Late Mandela ( File Photo) 

Perhaps his best-known speech is his 1964 address from the dock in Pretoria before his long imprisonment. The last two sentences of its peroration are inscribed on the wall of South Africa’s constitutional court in Johannesburg: “I have cherished the ideal of a democratic and free society in which all persons live together in harmony and with equal opportunities. It is an ideal which I hope to live for and to achieve. But if needs be, it is an ideal for which I am prepared to die.”

That speech was a very long one. It was one of quietly and meticulously reasoned defiance — a man accused of being a terrorist making a point of speaking like a statesman. The speech he made at his inauguration was a different affair: at once more concise and more concentrated in its rhetorical charge. It served a different purpose: here was a new president hoping to begin a process of reconciliation and nation-building.

Accordingly, its master-trope was the first-person plural. He was aspiring to speak for a “we” that could be unproblematically connected inwards to the South African soil and its community of citizens, and outwards to the other nations of the world. And in stamping his authority on something new, he sought to speak like something old: somewhere between national leader and Old Testament prophet.

He started with a consciously elevated, even pleonastic diction: “Today, all of us do, by our presence here, and by our celebrations in other parts of our country and the world, confer glory and hope to newborn liberty.” Note the flourish of “do”, the doublings (“our country and the world”; “glory and hope”) and the grandiloquent appeal to “newborn liberty”.

Click here to read Mandela's Speech in 1994

He went on to speak of “our daily deeds”, what “we . . . owe to ourselves”, “each one of us . . . each one of us . . .”, of the “physical oneness we all share with this common homeland”, and “we, the people of South Africa”. He ran, anaphorically, through “we thank . . . we trust . . . we deeply appreciate . . . we would also like to pay tribute . . . ”

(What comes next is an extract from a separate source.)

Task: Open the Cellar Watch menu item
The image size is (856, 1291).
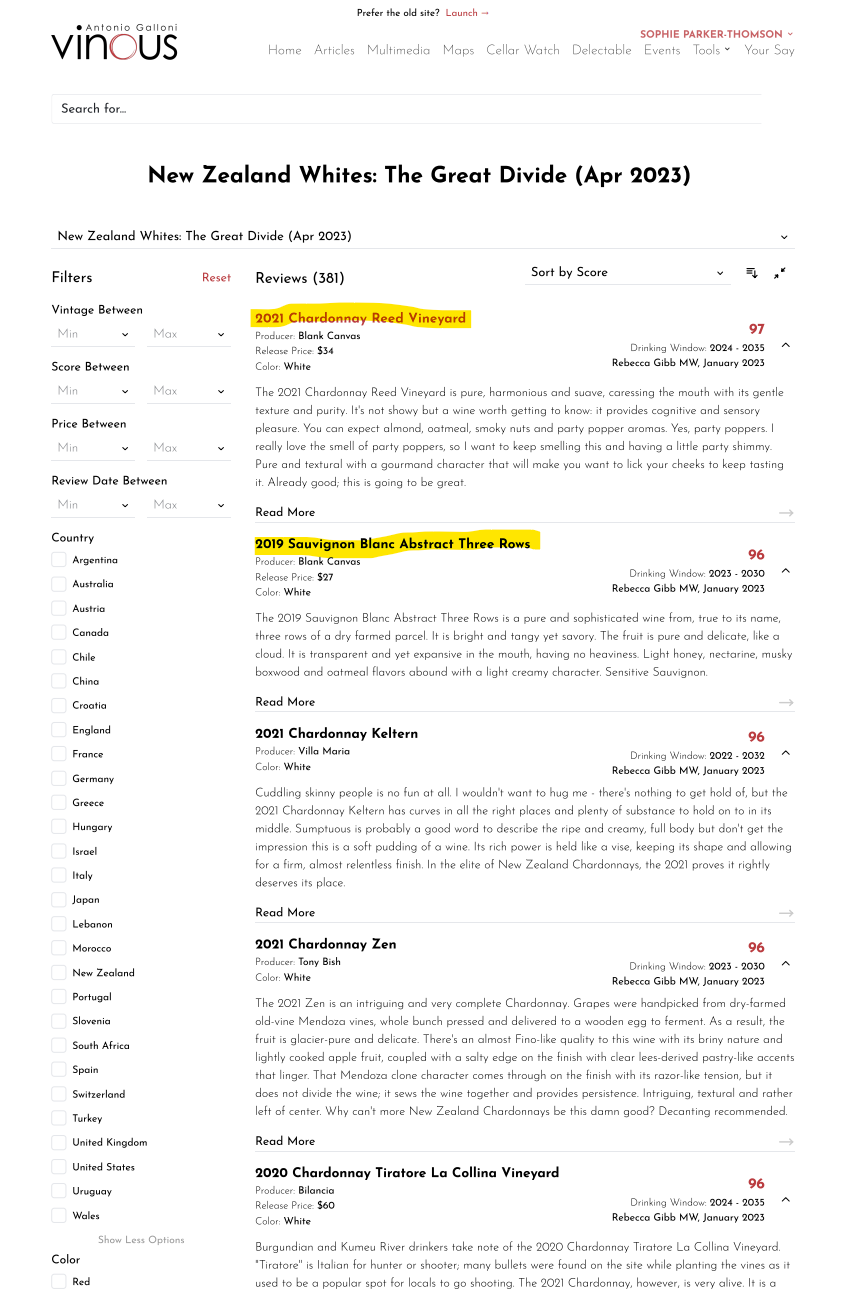Action: coord(523,50)
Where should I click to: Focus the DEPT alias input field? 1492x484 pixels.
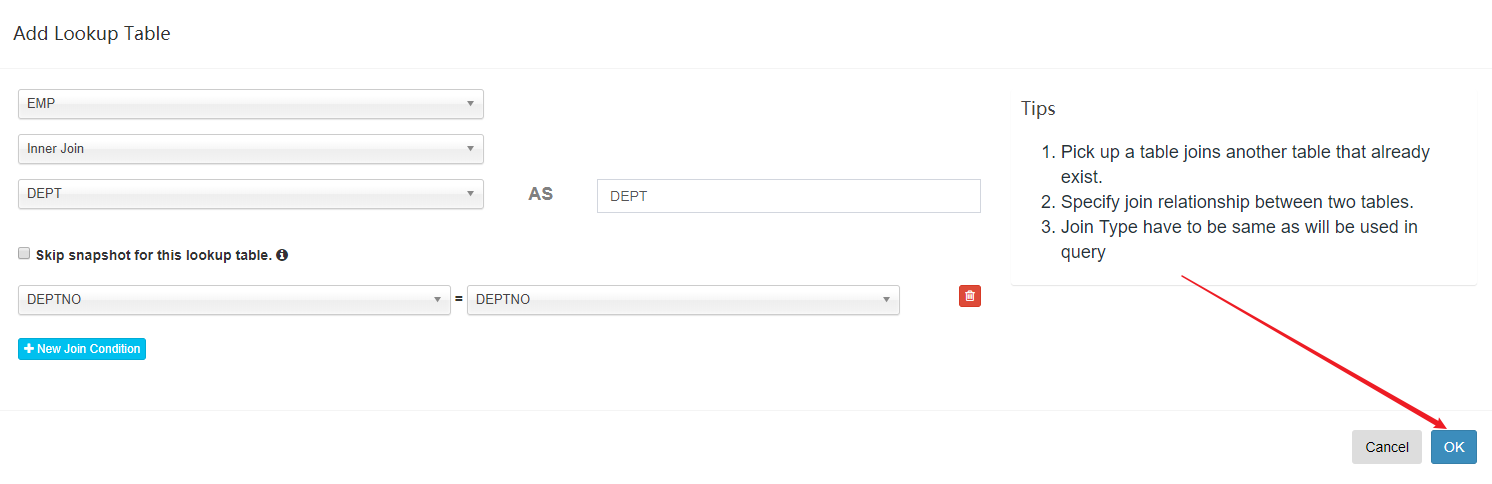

He presented that “we” as the natural order of things — linking it expressly to the land. He evoked the “jacaranda trees of Pretoria and the mimosa trees of the bushveld”, city and countryside alongside each other (with, perhaps, a nod to Martin Luther King’s geographical riff in his “I Have A Dream” speech). But this was not blood-and-soil nationalism: he placed the idea in an international context. That organic connection with “the common homeland” explained the “depth of pain we all carried in our hearts when we saw it” — tricolon alert! — “spurned, outlawed and isolated by the peoples of the world”.

So pervasive was the first-person plural that, even when speaking on his own behalf, he used it: “We are both humbled and elevated by the honour and privilege that you, the people of South Africa, have bestowed on us, as the first president.”

Again, in that passage you can see the doubling of terms — humbled and elevated, honoured and privileged — that goes on throughout the speech. And it’s a speech so littered with tricolons that if I quoted all of them I’d bust my word-count straight away. The one in his peroration stands as representative: “Let there be justice for all. Let there be peace for all. Let there be work, bread, water and salt for all.” Particularly telling is its biblical cadence, and the almost elemental resonance of “bread, water and salt”.

This is the high style, with bells on. “Never, never and never again,” he concludes, “shall it be that this beautiful land will again experience the oppression of one by another and suffer the indignity of being the skunk of the world.” Only in that unusual and so memorable word choice — “the skunk of the world” — with its di-dum diddy-dum rhythm — do you get a flash of Mandela’s humour.

Does the speech’s final injunction — “let freedom reign” — offer an anagrammatic echo of King’s “let freedom ring”? I suspect it does — turning King’s straightforward metaphor into a sly half-paradox. As he knew, his first-person plural, that idea of a united nation, wasn’t going to be unproblematic in the years to come.